__Exercise objective__: Rewrite the items from the line containing "Where should I click to: Add" through the line containing "Viewport: 1270px width, 952px", replacing "Settings menu" with "Options menu" and keeping all else the same.

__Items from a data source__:

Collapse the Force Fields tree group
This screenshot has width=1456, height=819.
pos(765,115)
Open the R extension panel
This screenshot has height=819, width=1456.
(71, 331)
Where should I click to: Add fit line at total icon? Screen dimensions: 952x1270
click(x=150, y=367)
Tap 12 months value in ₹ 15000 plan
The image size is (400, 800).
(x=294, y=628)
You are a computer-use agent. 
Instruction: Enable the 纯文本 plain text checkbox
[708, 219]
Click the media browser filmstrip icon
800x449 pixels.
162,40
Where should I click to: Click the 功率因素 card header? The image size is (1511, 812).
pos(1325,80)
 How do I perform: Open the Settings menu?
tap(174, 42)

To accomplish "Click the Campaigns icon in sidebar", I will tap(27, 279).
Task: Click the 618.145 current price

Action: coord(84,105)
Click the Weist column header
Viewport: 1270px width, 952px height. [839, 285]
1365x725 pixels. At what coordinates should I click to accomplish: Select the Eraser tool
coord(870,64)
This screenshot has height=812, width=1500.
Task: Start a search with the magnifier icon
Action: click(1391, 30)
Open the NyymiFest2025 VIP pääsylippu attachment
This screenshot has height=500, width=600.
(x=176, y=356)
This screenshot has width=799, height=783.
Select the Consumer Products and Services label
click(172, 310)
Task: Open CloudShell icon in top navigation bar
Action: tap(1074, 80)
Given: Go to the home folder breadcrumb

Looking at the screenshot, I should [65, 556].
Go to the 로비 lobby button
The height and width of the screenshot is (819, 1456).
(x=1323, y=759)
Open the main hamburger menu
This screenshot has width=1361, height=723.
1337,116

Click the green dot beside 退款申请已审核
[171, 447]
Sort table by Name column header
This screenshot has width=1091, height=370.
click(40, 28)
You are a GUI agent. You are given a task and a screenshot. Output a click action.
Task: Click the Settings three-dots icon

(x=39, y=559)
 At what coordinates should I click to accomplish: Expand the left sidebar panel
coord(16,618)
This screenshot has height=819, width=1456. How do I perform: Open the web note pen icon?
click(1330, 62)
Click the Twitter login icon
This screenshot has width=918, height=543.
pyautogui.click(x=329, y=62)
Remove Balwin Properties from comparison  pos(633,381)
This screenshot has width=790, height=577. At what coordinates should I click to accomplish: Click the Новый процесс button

__Written answer__:
Where should I click to: Add fit line at total icon? Screen dimensions: 952x1270
click(x=150, y=367)
Tap 12 months value in ₹ 15000 plan
The image size is (400, 800).
(x=294, y=628)
You are a computer-use agent. 
Instruction: Enable the 纯文本 plain text checkbox
[708, 219]
Click the media browser filmstrip icon
800x449 pixels.
162,40
Where should I click to: Click the 功率因素 card header? The image size is (1511, 812).
pos(1325,80)
 How do I perform: Open the Options menu?
tap(174, 42)

To accomplish "Click the Campaigns icon in sidebar", I will tap(27, 279).
Task: Click the 618.145 current price

Action: coord(84,105)
Click the Weist column header
Viewport: 1270px width, 952px height. [839, 285]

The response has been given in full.